If you are a student or scholar in the humanities who wants to be able to write about scholarly topics for a general audience, it can be difficult to know where to start. Many of us have been trained to write according to the stylistic conventions of a particular field, and may have difficulty communicating our ideas to anyone outside of it. Some of us may be confident in our writing abilities, but don’t know how to get our work in front of an audience. Below are some resources that might come in handy at various stages of your public writing process.
“Writing for a Public Audience” by Kelly J. Baker at Cold Takes – Kelly J. Baker is a pop culture analyst and PhD in Religious Studies. Her blog, Cold Takes, provides insights for scholars in various fields about how to improve their public writing.

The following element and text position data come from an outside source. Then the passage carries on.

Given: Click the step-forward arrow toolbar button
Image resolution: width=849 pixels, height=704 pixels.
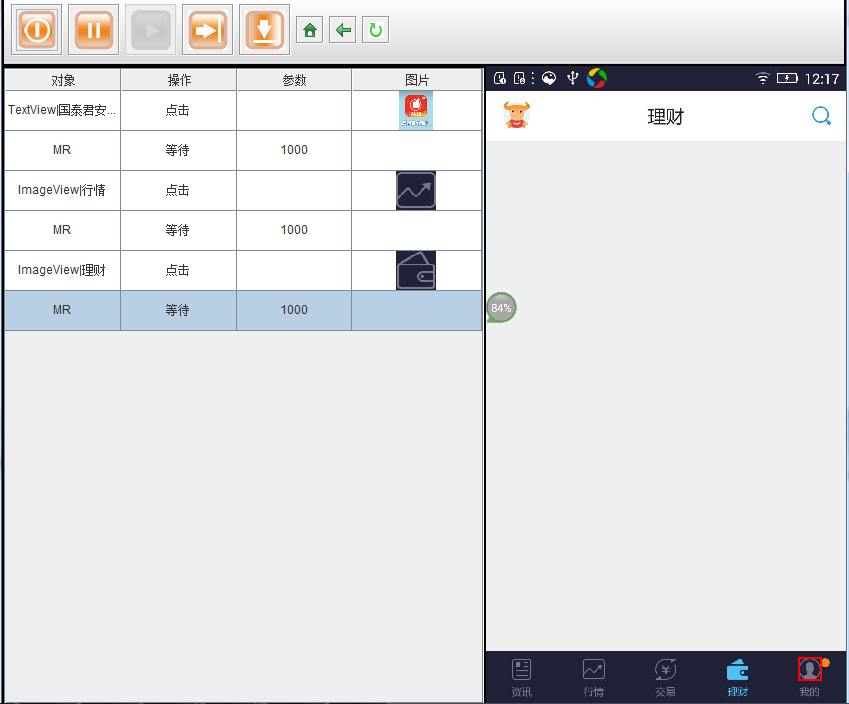Looking at the screenshot, I should 207,30.
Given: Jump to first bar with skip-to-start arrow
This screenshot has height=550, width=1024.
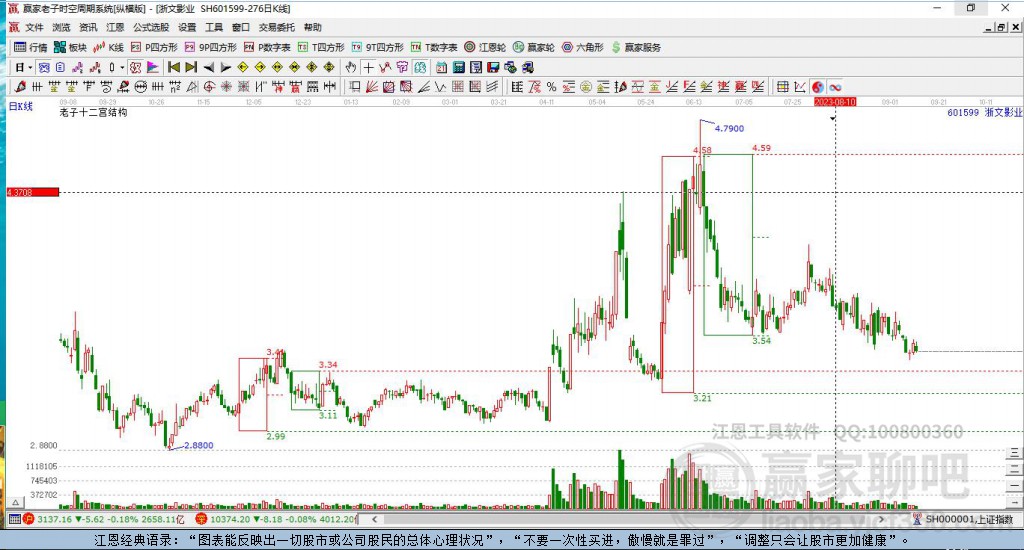Looking at the screenshot, I should 174,67.
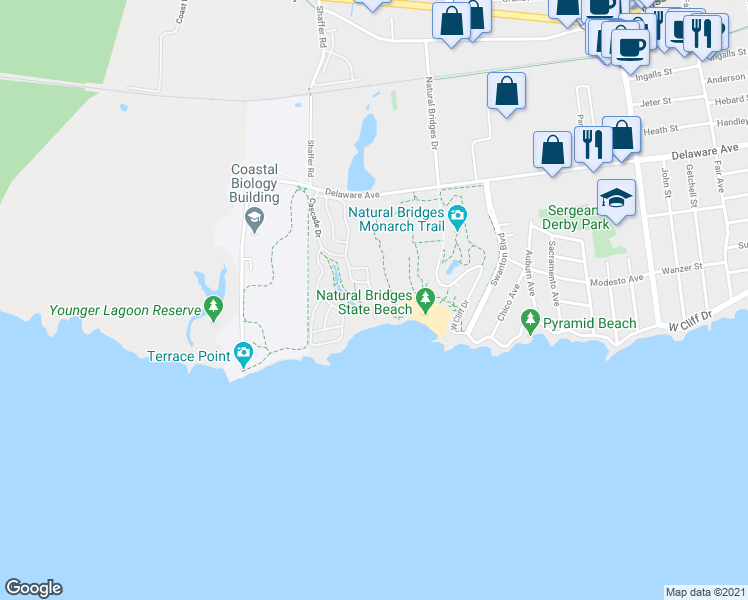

“Writing History As If It Matters (to Lots of People)” by Jonathan Wilson at The Junto – Jonathan Wilson is a historian of nineteenth-century American national identity and print culture. He wrote a post for The Junto, a collaborative early Americanist blog, in which he solicited historians’ favorite guides to writing accessible narrative history, and other forms of narrative nonfiction:
- Anne Lamott, Bird by Bird: Some Instructions on Writing and Life
- Verlyn Klinkenborg, Several Short Sentences About Writing
- Jack Hart, Storycraft: The Complete Guide to Writing Narrative Nonfiction
- Susan Rabiner and Alfred Fortunato, Thinking Like Your Editor: How to Write Great Serious Nonfiction—And Get It Published
- Mark Kramer and Wendy Call, eds., Telling True Stories: A Nonfiction Writers’ Guide from the Nieman Foundation at Harvard University
- James B. Stewart, Follow the Story: How to Write Successful Nonfiction
- John McPhee, “Structure: Beyond the Picnic-Table Crisis,” in The New Yorker
- Donna Seaman, interview with Erik Larson for Creative Nonfiction
- David Hackett Fischer, “The Braided Narrative: Substance and Form in Social History,” in Angus Fletcher, ed., The Literature of Fact
- Stephen Pyne, Voice and Vision: A Guide to Writing History and Other Serious Nonfiction
The OpEd Project – The OpEd Project provides training and support for under-represented experts (especially women) in various fields, in order to help them connect with media gatekeepers and communicate their ideas to the public.
The Conversation – The Conversation publishes articles by academics and experts in a variety of fields, with a focus on current events. Their mission is to provide a platform for well-informed, high-quality contributions to the public discourse.
National Endowment for the Humanities – The Public Scholars Program of the National Endowment for the Humanities provides funding of up to $5,000 per month for researching and writing books in the humanities that are intended for a large, general audience.
National Humanities Alliance – The National Humanities Alliance website offers a series of “Pitching the Humanities Tip Sheets,” intended to help scholars work with communications officers and raise their media profile. NHA Communications Manager, Alexandra Klein can be contacted with “questions about engaging the media.”